Saved data entries
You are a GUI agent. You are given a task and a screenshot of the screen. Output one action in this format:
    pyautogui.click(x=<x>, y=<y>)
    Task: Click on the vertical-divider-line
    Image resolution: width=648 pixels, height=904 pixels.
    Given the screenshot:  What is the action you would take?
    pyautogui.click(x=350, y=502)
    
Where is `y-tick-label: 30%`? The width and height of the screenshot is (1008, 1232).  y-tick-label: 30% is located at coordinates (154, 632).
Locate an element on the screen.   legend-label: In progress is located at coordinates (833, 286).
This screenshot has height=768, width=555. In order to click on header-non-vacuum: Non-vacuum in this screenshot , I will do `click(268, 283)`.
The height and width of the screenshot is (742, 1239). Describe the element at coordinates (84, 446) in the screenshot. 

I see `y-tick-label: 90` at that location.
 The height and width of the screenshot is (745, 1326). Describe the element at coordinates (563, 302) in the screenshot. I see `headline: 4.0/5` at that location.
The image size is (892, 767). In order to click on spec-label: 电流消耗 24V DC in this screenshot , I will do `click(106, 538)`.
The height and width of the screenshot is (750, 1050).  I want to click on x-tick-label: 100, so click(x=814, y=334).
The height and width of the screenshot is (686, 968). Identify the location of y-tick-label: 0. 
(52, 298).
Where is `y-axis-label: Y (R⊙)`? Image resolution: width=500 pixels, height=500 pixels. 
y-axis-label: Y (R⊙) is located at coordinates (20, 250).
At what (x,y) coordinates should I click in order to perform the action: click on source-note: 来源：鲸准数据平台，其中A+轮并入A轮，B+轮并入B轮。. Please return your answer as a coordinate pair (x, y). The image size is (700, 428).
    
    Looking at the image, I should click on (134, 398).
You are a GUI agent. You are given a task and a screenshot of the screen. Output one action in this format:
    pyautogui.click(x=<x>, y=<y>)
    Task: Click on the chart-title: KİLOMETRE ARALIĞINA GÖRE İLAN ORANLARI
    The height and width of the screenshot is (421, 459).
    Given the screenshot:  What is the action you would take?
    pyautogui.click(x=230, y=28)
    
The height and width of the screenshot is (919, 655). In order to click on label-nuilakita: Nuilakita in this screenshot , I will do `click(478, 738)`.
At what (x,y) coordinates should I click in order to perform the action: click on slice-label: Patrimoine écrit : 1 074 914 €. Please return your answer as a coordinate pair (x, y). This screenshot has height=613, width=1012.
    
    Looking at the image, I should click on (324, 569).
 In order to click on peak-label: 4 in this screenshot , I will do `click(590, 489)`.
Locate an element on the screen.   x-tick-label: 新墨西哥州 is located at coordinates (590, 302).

▶ **WORK INSTRUCTIONS**:
In the records, starting with the line that contains "coordinates (154, 632)." and going on through the line that contains "coordinates (833, 286).", substitute "image" for "screenshot" and keep everything else the same. Return only those lines.

▶ **WRITTEN SOLUTION**:
Where is `y-tick-label: 30%`? The width and height of the image is (1008, 1232).  y-tick-label: 30% is located at coordinates (154, 632).
Locate an element on the screen.   legend-label: In progress is located at coordinates (833, 286).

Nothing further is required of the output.